-- УСЛОВИЯ ЗАДАНИЯ --
1. Проверьте по тексту страницы три утверждения. Для каждого ответьте «да» или «нет» и приведите дословно решающие слова текста. (а) Крестьянин, видевший русалку, был грамотным. (б) Таисия Иосифовна считает рассказ о русалке выдумкой, сочиненной ради насмешки. (в) Ледокол, на котором прежде перевозили поезд, разбили во время гражданской войны.
2. Объясните в одном–трех предложениях, что, согласно тексту страницы, превращает запись «Байкал (Русалка)» из простого наброска в нечто иное.

Наблюдения, зарисовки как бы «округляются», становятся более самостоятельными, законченными. Однако не исчезает и то очень важное первоначальное чувство, с которым делались записи. А для этого необходимо тонкое мастерство — как раз то, которое «не замечаешь».
Что-то чуть-чуть повернуто к свету или, наоборот — затемнено, а вокруг рамка из двух-трех фраз...
Или вовсе из одной фразы — как в записи «Байкал (Русалка)».
Что слышал о Байкале, что показалось интересным, записывает: сколько верст, сколько метров и т.д. Как прежде перевозили поезд на ледоколе («Ледокол разбили во время гражданской войны»). Про нерпу.
А затем — рассказ про русалку, который услышал:
«Крестьянин. Сибирский казак. Грамотный. Читал раньше книжки. Рассказывает, что видел в Байкале русалку. Голова, как у женщины, только очень зеленая и волосатая. Хвост — рыбий. Руки — как у тюленей лапы. Умывалась. Раным-рано. Из-за кустов видел. Шумнул. Насторожилась. Засмеялась, будто немая, плеснула лапами и нырнула в омут.
Кому ни говорил — никто не верит... Таисия Иосифовна считает, что у него была галлюцинация. Сергей Георгиевич — не верит: выдумка, чтобы обмануть нас и посмеяться над нами. Груканов корит темноту... И спросил: сколько у тебя десятин земли? А перед этим — беседа о больших успехах науки, радио, об аэропланах, распаде атома».
Конечно, это еще не рассказ и даже не зарисовка. Кажется, только набросок, материал, который, возможно, когда-нибудь пойдет в дело.
И вдруг — в самом конце: «Я молчал и представлял, что это я видел русалку».
Одна фраза, и все тотчас вспыхнуло живыми красками, освещенное лучом искусства!

-- ИСХОДНЫЙ МАТЕРИАЛ --
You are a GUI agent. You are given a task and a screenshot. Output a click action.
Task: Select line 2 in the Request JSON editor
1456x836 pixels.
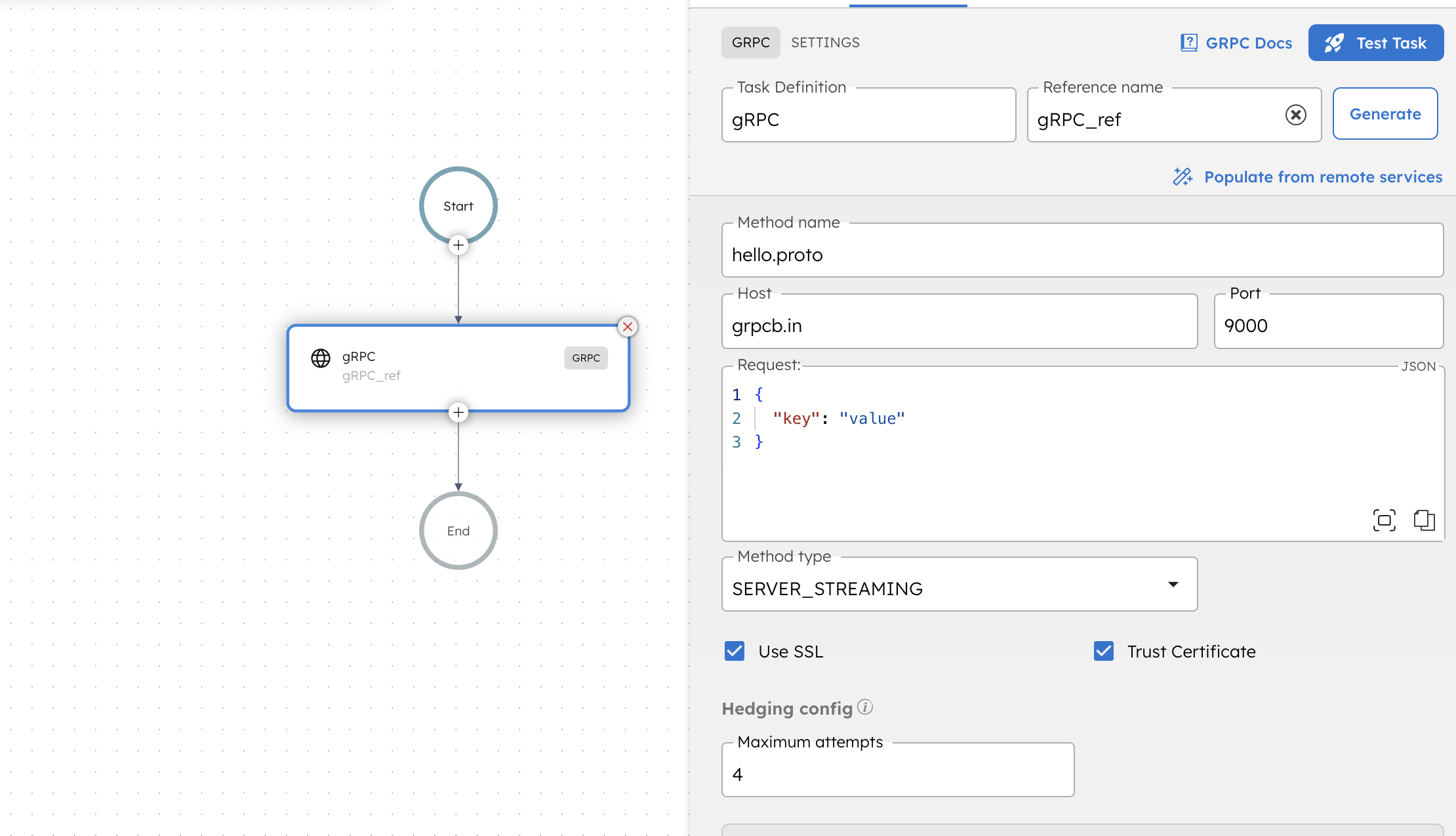pos(839,418)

-- ОТВЕТЫ ПО ЗАДАНИЯМ --
1.
(а) Да: «Грамотный. Читал раньше книжки».
(б) Нет: «Таисия Иосифовна считает, что у него была галлюцинация».
(в) Да: «Ледокол разбили во время гражданской войны».

2. Сама по себе запись еще не рассказ и даже не зарисовка, а лишь набросок, материал на будущее. Но в самом конце стоит фраза «Я молчал и представлял, что это я видел русалку». Благодаря этой одной фразе все тотчас вспыхнуло живыми красками, освещенное лучом искусства.